Les extrêmes et Poutine
L’extrême droite française, d’ailleurs, s’est montrée très active dans la critique de la cérémonie d’ouverture des Jeux, en mobilisant des motifs classiques du répertoire réactionnaire: la critique du wokisme, le rejet de l’homosexualité et des valeurs libérales, la défense de la chrétienté et des valeurs traditionnelles de la famille. «Il y a donc un lien entre cette propagande et le discours de l’extrême droite, car cette dernière est une alliée parfois effective, parfois objective du régime de Poutine. Ils partagent des intérêts voire des méthodes similaires: fausses informations, mépris du réel, stratégie de la conflictualité, surmédiatisation des crises, affrontement entre groupes et culture de la peur, énumère la spécialiste des discours de propagande. «Ces stratégies sont aussi de plus en plus celles de l’extrême gauche française, qui se rapproche parfois ouvertement du régime russe, parfois aussi par une convergence d’intérêts.»

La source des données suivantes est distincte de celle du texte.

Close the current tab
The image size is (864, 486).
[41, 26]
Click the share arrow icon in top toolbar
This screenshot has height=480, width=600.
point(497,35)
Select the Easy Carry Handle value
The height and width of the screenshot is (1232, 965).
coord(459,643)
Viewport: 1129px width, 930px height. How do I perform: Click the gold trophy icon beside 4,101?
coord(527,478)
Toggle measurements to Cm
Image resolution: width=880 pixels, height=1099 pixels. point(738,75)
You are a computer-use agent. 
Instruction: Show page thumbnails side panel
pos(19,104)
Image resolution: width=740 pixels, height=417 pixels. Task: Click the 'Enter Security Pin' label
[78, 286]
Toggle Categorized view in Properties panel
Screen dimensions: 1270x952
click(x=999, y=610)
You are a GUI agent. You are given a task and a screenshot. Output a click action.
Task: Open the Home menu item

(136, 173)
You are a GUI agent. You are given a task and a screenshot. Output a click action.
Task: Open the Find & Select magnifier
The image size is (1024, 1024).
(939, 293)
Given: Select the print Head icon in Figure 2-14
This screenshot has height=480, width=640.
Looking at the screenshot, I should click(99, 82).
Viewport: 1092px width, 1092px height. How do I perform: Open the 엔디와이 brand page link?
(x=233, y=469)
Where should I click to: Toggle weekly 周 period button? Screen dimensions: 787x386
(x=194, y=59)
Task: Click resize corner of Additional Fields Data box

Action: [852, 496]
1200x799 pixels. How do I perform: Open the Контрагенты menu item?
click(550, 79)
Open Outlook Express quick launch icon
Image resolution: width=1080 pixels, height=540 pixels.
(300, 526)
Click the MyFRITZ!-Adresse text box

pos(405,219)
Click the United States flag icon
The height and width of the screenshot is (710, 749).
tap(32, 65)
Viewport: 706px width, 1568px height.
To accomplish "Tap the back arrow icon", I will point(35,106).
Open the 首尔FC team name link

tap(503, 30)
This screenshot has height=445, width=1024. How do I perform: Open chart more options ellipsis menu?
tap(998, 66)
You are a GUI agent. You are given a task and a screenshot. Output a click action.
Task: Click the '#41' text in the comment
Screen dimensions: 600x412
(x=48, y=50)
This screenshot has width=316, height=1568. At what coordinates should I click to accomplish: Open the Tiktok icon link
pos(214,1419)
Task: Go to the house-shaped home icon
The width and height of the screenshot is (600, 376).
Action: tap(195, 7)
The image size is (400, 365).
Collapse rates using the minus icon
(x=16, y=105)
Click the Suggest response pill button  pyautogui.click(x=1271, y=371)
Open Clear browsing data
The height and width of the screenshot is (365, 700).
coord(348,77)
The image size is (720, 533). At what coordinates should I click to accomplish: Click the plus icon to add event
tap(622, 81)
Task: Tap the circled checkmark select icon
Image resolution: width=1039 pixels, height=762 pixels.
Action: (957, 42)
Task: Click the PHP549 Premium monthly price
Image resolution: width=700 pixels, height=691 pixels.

Le gouvernement russe est donc engagé dans une véritable guerre de l’information envers ce qu’il considère comme des mensonges et un récit unique des médias occidentaux, sur fond de guerre en Ukraine (et, avant cela, de la guerre de 2008 entre la Géorgie et la Russie). «Les JO ne sont que la toile de fond sur laquelle cette guerre se déploie actuellement; ils ont permis à la propagande russe de montrer la France comme un endroit dangereux et en déclin, observe Laura Calabrese. Les techniques de propagande utilisées se sont avérées très efficaces par le passé, notamment lors de l’élection nord-américaine de 2016 ou le Brexit la même année.»
La guerre de l’information est une guerre froide, et «permet d’éviter la confrontation directe et d’exploiter le talon d’Achille de la plupart des pays occidentaux à l’heure actuelle, à savoir une percée importante de l’extrême droite sur fond de méfiance envers les institutions et les forces politiques traditionnelles.»